Meskipun saya waktu itu masih kecil sekali –seumuran anak kelas satu SD– tapi bahang peristiwa Jakarta waktu itu seolah terasa juga di kampung saya. Saya hidup di Kampung Kabun Desa Airtiris (kini bernama Desa Limau Manis, Kecamatan Kampar) Kabupaten Kampar, Provinsi Riau. Satu hal yang saya saksikan sendiri dan masih ingajit sekaligus aneh menurut saya, adanya lubang besar di bawah rumah saya waktu itu.
Sebagai rumah panggung, di bawah lantai rumah orang tua saya ada lubang persegi empat yang cukup dalam dan besar ukurannya. Saya tidak pernah bertanya, siapa yang membuatnya. Dan rumah-rumah di kampung waktu itu sudah ada lubang yang konon disuruh buat oleh Pemerintah Kampung.
Saya tidak tahu waktu itu tahun berapa. Tapi catatan sejarah belakangan menjelaskan kejadian-kejadian sekitaran tahun 1965 itu adalah peristiwa pembunuhan para jenderal TNI Angkatan Darat yang keesokan hari dari peristiwa 30 September 1965 ditemukan mayatnya di lokasi Lubang Buaya, Jakarta. Itulah yang kita baca dalam buku-buku sejarah.

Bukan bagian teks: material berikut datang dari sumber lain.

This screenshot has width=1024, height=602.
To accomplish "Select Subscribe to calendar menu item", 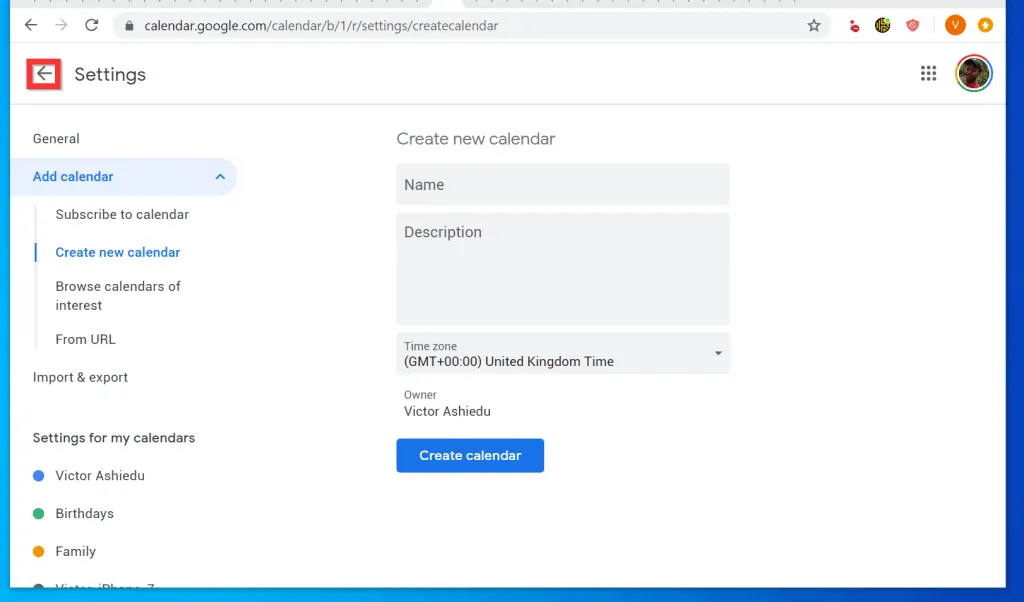I will (x=122, y=214).
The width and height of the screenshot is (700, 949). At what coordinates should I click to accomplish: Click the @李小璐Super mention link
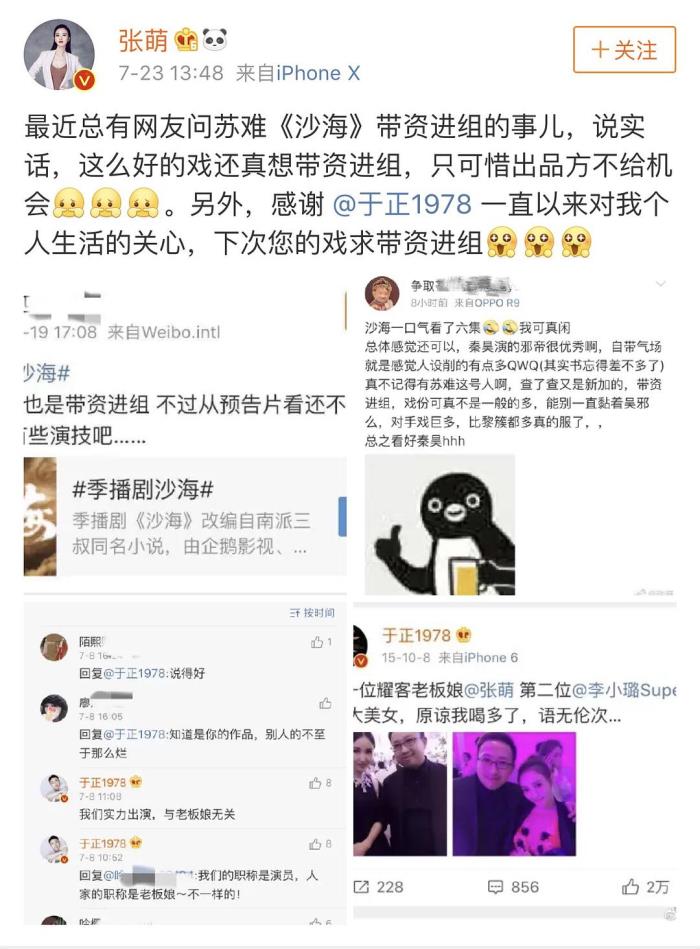pos(624,689)
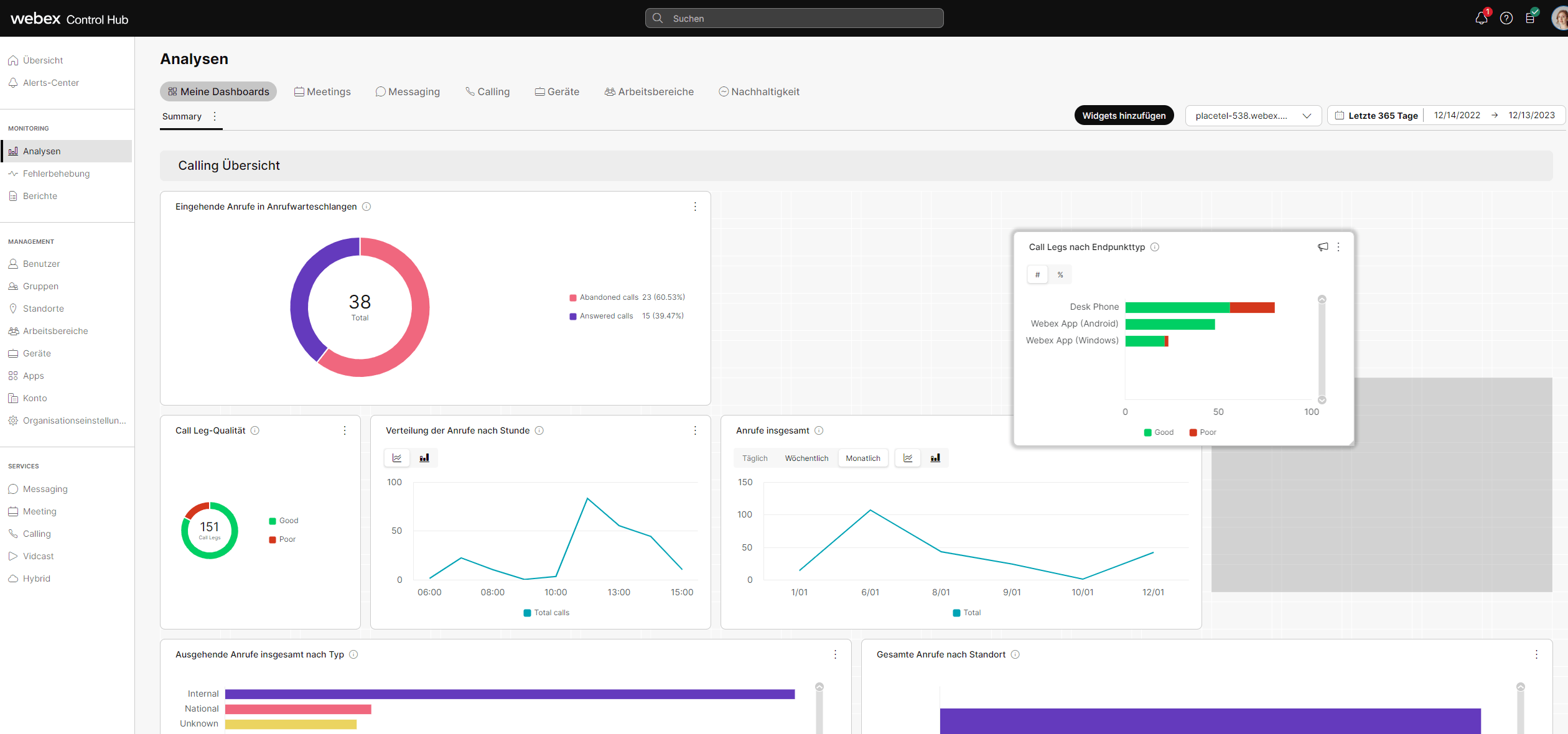Click the feedback megaphone icon on Call Legs widget
Screen dimensions: 1568x734
[1323, 247]
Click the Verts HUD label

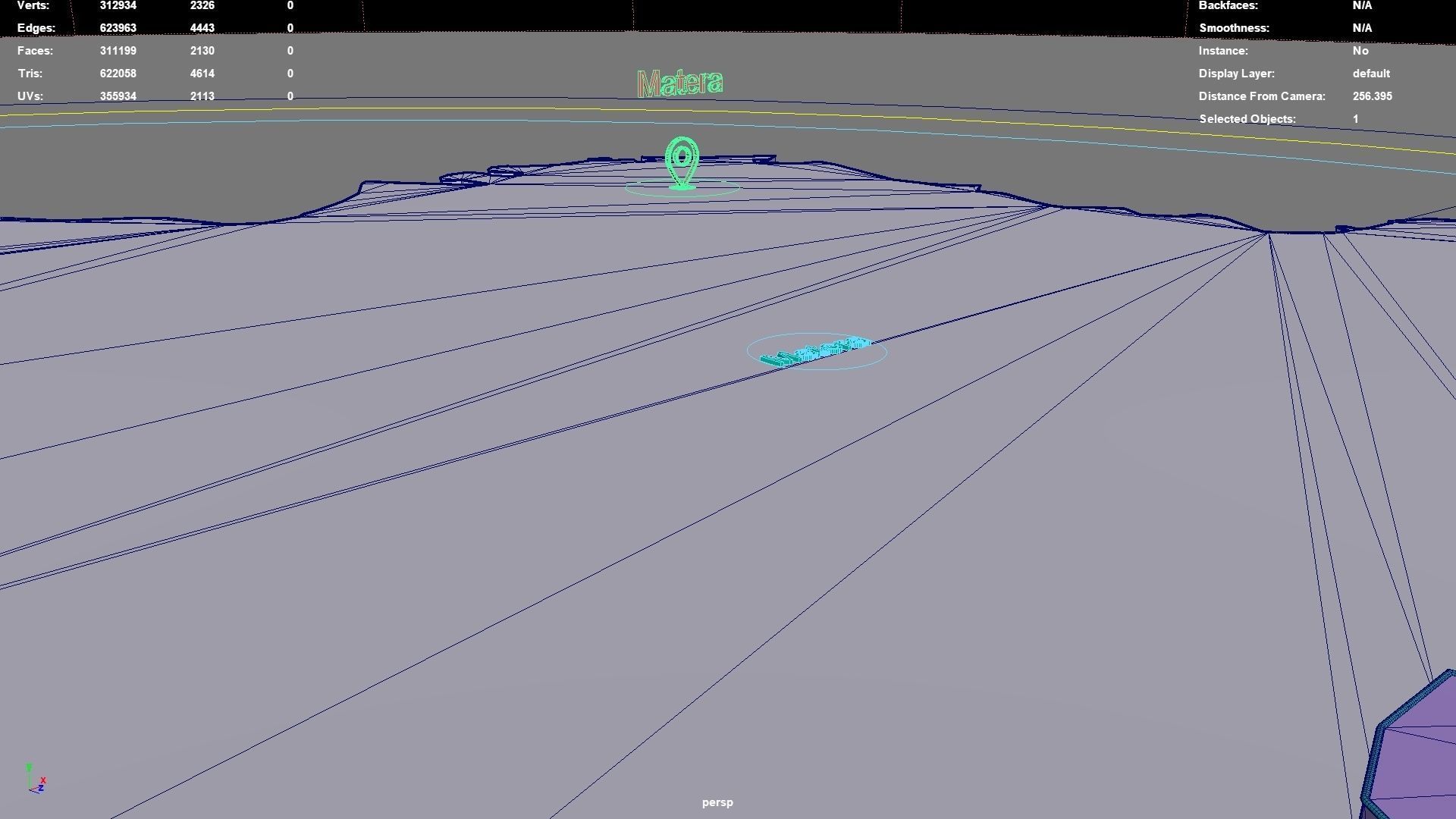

Di kamus Wikipedia catatan tentang peristiwa ditulis begini, “Gerakan 30 September (dalam dokumen pemerintah tertulis Gerakan 30 September/PKI, sering disingkat G30S/PKI), Gestapu (Gerakan September Tiga Puluh), atau juga Gestok (Gerakan Satu Oktober) adalah sebuah peristiwa yang terjadi selewat malam pada tanggal 30 September sampai awal bulan selanjutnya (1 Oktober) tahun 1965 ketika tujuh perwira tinggi militer Indonesia beserta beberapa orang yang lain dibunuh dalam suatu usaha kudeta (https://id.wikipedia.org/). Catatan itu tidak ada yang membantahnya. Tentu saja penulisnya memiliki dokumen yang dapat dipertanggungjawabkan.
Bagi kita, terlepas dari pro kontra belakangan –pasca tumbangnya rezim orde baru– ini, kita tidak ingin catatan kelam itu terulang lagi. Selain pasti merugikan bangsa sendiri oleh anak bangsa sendiri juga akan menggoyahkan bangsa sendiri. Di sisi lain, peristiwa kelam itu pun tidak boleh juga didiamkan, seolah-olah tidak pernah terjadi.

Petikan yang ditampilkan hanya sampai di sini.